Examples of the ionomer resins, which are commercially available
from Exxon Chemical Co., include Iotek 7010, Iotek 8000 and the
like. These ionomer resins may be used alone or in combination.
[0045] Examples of the thermoplastic elastomers include
polyamide-based thermoplastic elastomer, which is commercially
available from Toray Co., Ltd. under the trade name of "Pebax"
(such as "Pebax 2533"); polyester-based thermoplastic elastomer,
which is commercially available from Toray-Do Pont Co., Ltd. under
the trade name of "Hytrel" (such as "Hytrel 3548", "Hytrel 4047");
polyurethane-based thermoplastic elastomer, which is commercially
available from Takeda Badische Urethane Industries, Ltd. under the
trade name of "Elastollan" (such as "Elastollan ET880");
polyurethane-based thermoplastic elastomer, which is commercially
available from Dainippon Ink & Chemicals Inc., Ltd. under the
trade name of "Pandex" (such as "Pandex T-8180"); styrene-based
thermoplastic elastomer, which is commercially available from
Mitsubishi Chemical Co., Ltd. under the trade name of "Rabalon"
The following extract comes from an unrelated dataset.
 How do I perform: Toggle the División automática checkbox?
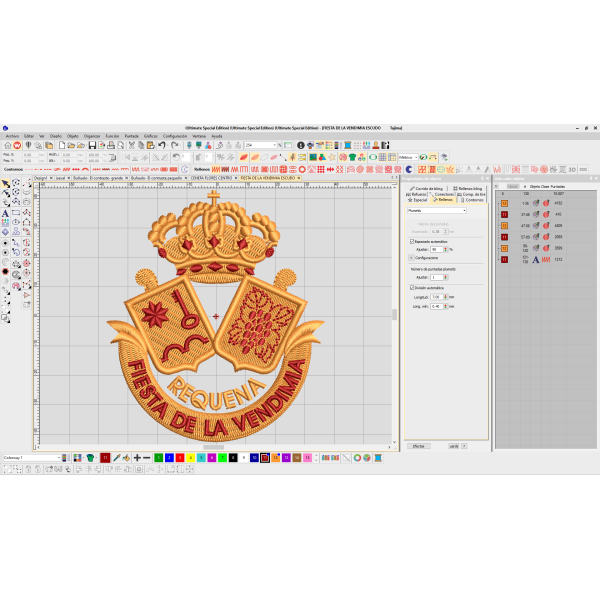coord(412,288)
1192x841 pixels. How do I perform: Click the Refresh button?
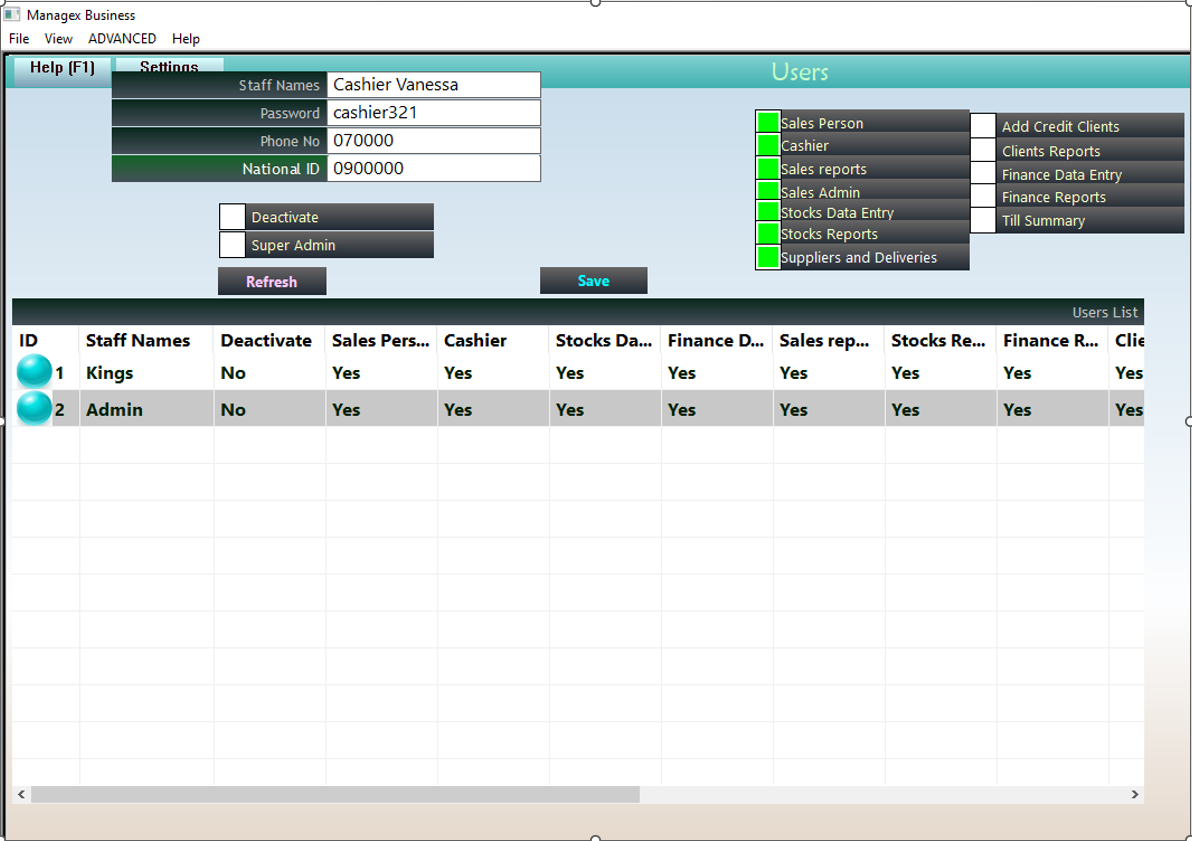coord(272,282)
(such as "Rabalon SR04"); and the like. Preferred are
polyurethane-based thermoplastic elastomer and styrene-based
thermoplastic elastomer.
[0046] In the golf ball of the present invention, it is desired
that a base resin of the inner cover 2 mainly comprise ionomer
resin, and comprise at least one thermoplastic elastomer in an
amount of 5 to 45 parts by weight, preferably 20 to 45 parts by
weight, more preferably 30 to 40 parts by weight, based on 100
parts by weight of the base resin for the inner cover. When the
amount of the thermoplastic elastomer is smaller than 5 parts by
weight, the inner cover hardness is too high, and the shot feel is
poor. On the other hand, when the amount is larger than 45 parts by
weight, the inner cover hardness is too low, and the rebound
characteristics are degraded, which reduces the flight
distance.
[0047] The composition for the inner cover 2 used in the present
invention may optionally contain fillers, pigments, and the other
additives such as an antioxidant, in addition to the ionomer resins
or thermoplastic elastomers, or mixtures thereof as main component.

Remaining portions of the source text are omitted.